• _Exercise requirements_
Reproduce the following data exactly, minus any images.

• _Source data_
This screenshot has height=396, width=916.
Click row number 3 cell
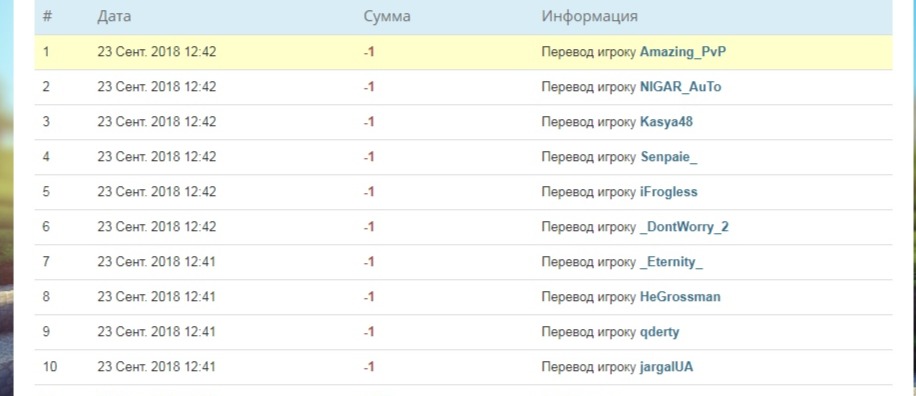tap(46, 122)
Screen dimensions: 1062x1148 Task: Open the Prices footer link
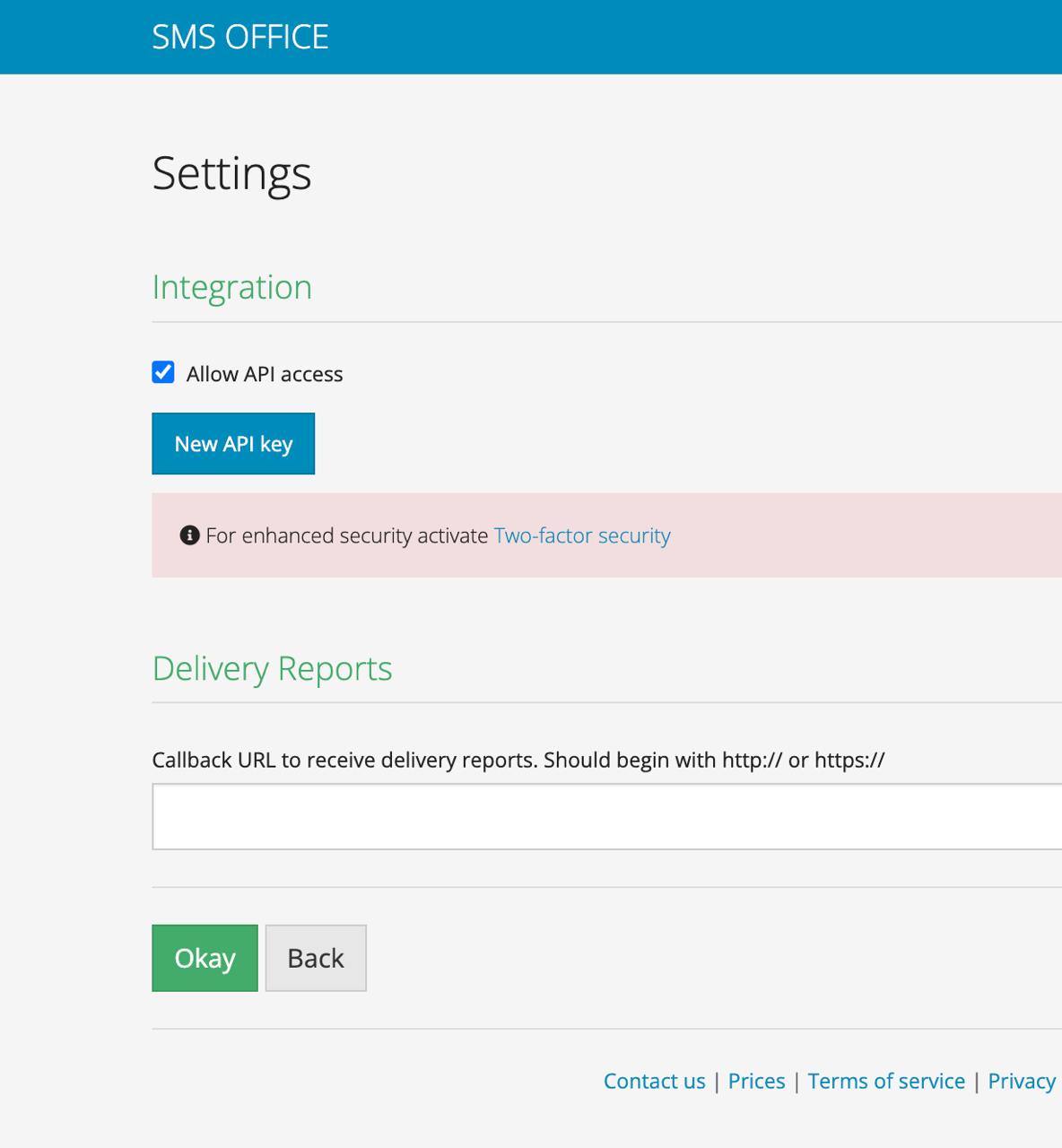(x=756, y=1081)
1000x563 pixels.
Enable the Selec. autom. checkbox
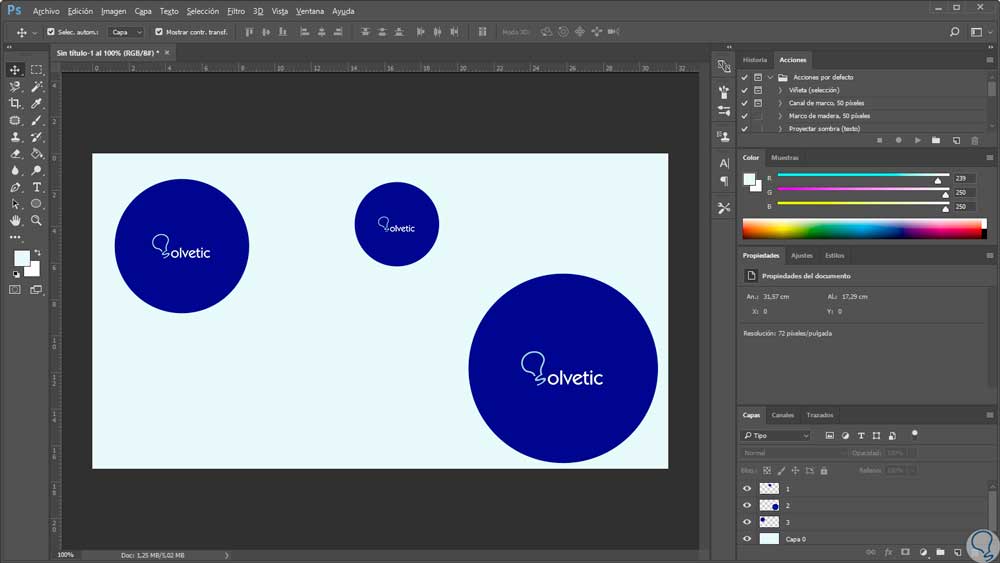click(x=51, y=32)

• _Solved exercise_
This screenshot has height=396, width=916.
Click row number 3 cell
tap(46, 122)
Screen dimensions: 1062x1148 Task: Open the Prices footer link
(x=756, y=1081)
1000x563 pixels.
Enable the Selec. autom. checkbox
click(x=51, y=32)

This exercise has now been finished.